- Artist: René Magritte
- Year: 1952
- Medium: Oil on canvas
- Dimensions: 45 cm × 54.7 cm (18 in × 22 in)
- Location: Menil Collection; Houston;

= The Listening Room =

Painting by René Magritte

The Listening Room (French: La Chambre d'Écoute, 1952) is an oil on canvas painting by the Belgian surrealist René Magritte which is currently part of the Menil Collection in Houston, Texas. A later version of the painting (also of the same name) was made in 1958 and is held in a private collection.

Both paintings feature identical (or near-identical) green apples, but place them in different rooms. In the 1952 version, the room has wood flooring and a glass window with white trim. In the 1958 version, this is replaced by a gray brick room with an arched open-air window.

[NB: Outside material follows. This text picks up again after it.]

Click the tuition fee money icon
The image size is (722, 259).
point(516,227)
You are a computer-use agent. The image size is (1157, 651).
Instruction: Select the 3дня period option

The painting highlights a number of themes common in Magritte's work. Other paintings to prominently feature an apple include The Son of Man (1964), where the apple obscures the face of bowler-hatted man, and This is not an Apple (1964), where an apple is accompanied by the caption "Ceci n'est pas une pomme" ("This is not an apple"). It is also one of many paintings to play with the concept of scale by juxtaposing objects normally of different sizes. In Elective Affinities (1933) an egg is pictured filling a birdcage, in The Tomb of the Wrestlers (1961) a red rose fills a room and in Personal Values (1951–52) common household objects such as a comb, a glass and a bar of soap dwarf the usual furniture in a bedroom.

The 1958 reproduction of the painting was used for the 1969 album cover of Beck-Ola by The Jeff Beck Group.

It was also used in "Heart Attack" by Loona (specifically Chuu's solo) as an interactive scenario.